Laptop hard drives have a much higher failure rate than desktop drives, with an average lifespan around 3 years. This is mainly due to the inadvertent abuse they suffer as they’re moved around in the course of daily life.
Because Laptop hard drives are physically smaller and lighter than desktop hard drives, the manufacturing tolerances are usually much tighter. A standard Desktop hard drive is 3.5″, while a Laptop hard drive is only 2.5″ and generally much thinner. Since they’re moved around regularly, they’re therefore prone to even more damage than a robust desktop hard drive that is usually left in place for the most part.
As with all other devices, one of our engineers completes a full evaluation of each laptop hard drive in order to diagnose the issue and provide you with a quote for recovery. Here are some of the issues we generally face with Laptop hard drives:
Burnt-Out Printed Circuit Board (PCB):
We see a lot of PCB problems with Laptops that have had liquid spilled on the keyboard which inevitably causes a short circuit and a burnt-out PCB. When replacing the board, we need to find an exact match of the board and the drive model, we then re-write the ROM firmware onto the new board to make the drive functional so that we can extract the data.
Head and Platter Damage:
When a laptop is turned on, the platters are spinning and the read-write heads are traveling on a bearing of air just 3 millionths of an inch above the platter surface, which is about 1/3 the diameter of a smoke particle. For that reason, it’s easy to see how a platter or read-write head can be damaged if the laptop is knocked, dropped or moved suddenly, causing the heads to impact the platters.
Debris in the Drive:
Most people think that a hard drive is hermetically sealed (airtight), but this is not the case. In order for the read-write heads to ‘float’ on their air bearing, there needs to be airflow in the drive. There are filters in the drive that clean the air as it moves, but as a drive ages, small fragments of the magnetic surface fly off the platter surface (normal wear and tear). For the most part these fragments are caught in the filters, but some do sit in the bottom of the drive. When a laptop is moved suddenly or dropped, some of these particles may move back onto the platter and damage either the platter surface or the read-write heads.
Apple Mac Laptops:
The principles of recovering data from a Mac are exactly the same as a Windows based recovery. In fact, many Apple stores refer clients to Desert Data Recovery for data recovery projects.

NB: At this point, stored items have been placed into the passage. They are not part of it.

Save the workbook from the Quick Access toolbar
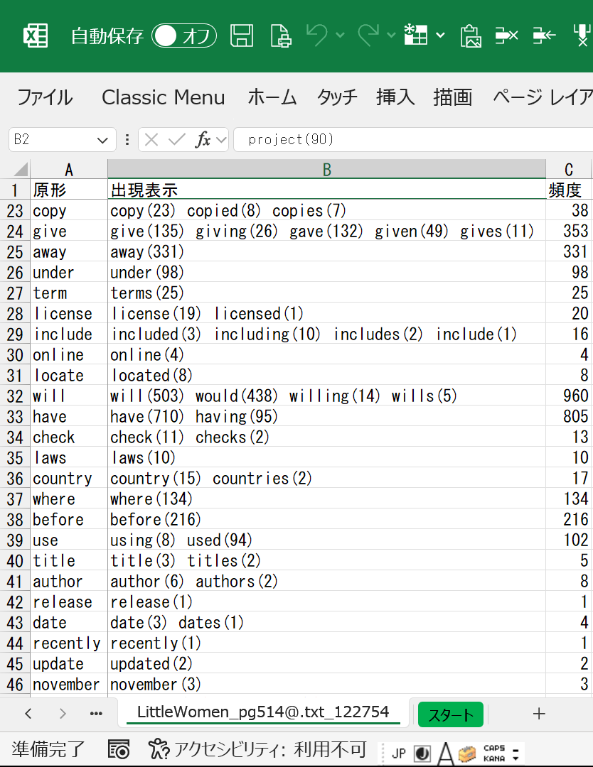Image resolution: width=593 pixels, height=767 pixels. pos(242,36)
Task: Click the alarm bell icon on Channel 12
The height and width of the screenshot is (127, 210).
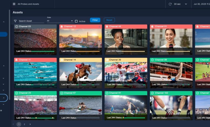Action: 62,26
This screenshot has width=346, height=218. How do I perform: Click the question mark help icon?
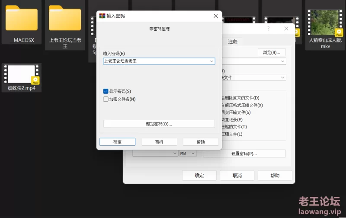[268, 29]
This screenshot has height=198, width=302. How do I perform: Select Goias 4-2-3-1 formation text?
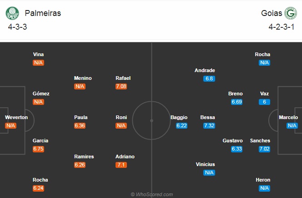[282, 27]
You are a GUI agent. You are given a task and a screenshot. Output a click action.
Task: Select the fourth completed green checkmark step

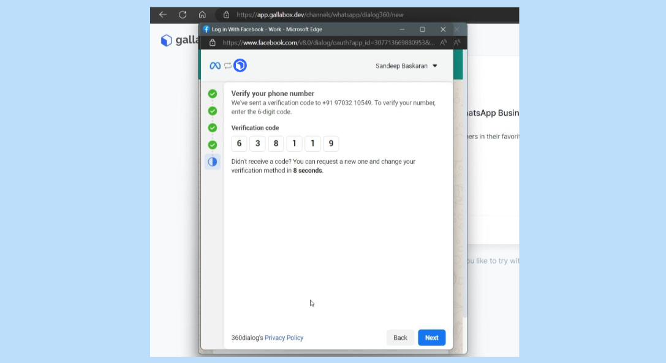(212, 145)
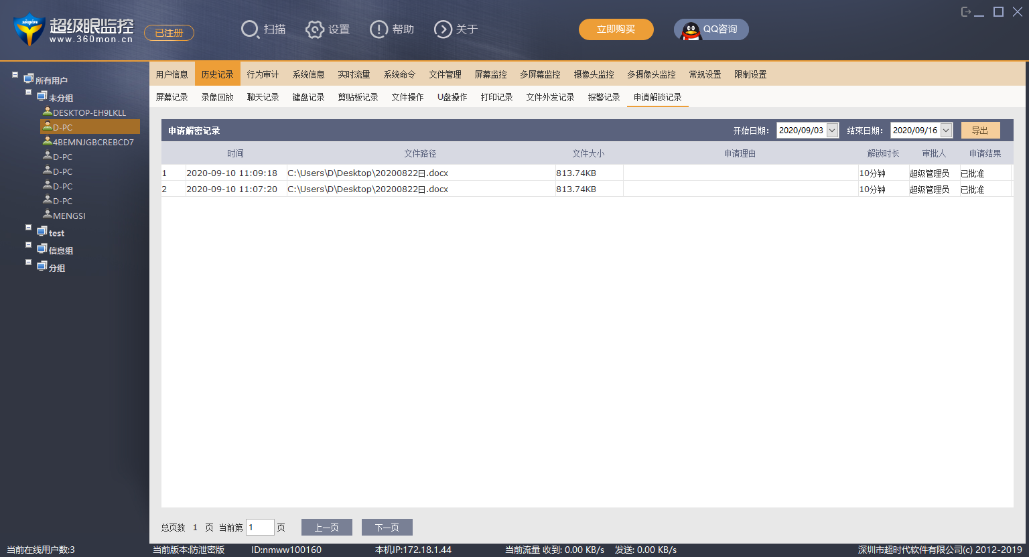Open Settings via the gear icon
The image size is (1029, 557).
tap(314, 29)
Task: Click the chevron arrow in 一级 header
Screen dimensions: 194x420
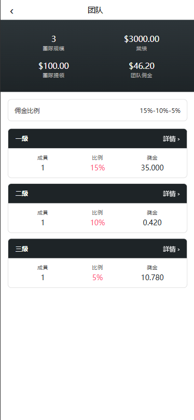Action: [x=179, y=139]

Here are some interesting facts about laptop hard drives:
- Average Life – 3 years.
- Drives Fail Due To:
- Overheating – Vents Blocked by Clothing or Fabrics
- Impact (being dropped or knocked)
- Electrical Failure / Surge
- Poor Manufacturing
- Bad Parts in the Manufacturing Process
- Fire / Water Damage
- Operator Error
Steps to take in the event that you think laptop data loss may occur:
- Turn off your computer immediately – continued operation can cause greater damage
- Do not restart the computer; any extra actions can cause more damage
- Do not install or re-install any software or hardware
- Do not shake, disassemble, or attempt to clean a damaged drive
- Do not use a file recovery or other data recovery software to repair damaged drive
- Do not try to clean or dry a wet or muddy drive
- Do not try to operate a visibly damaged device. Get professional help!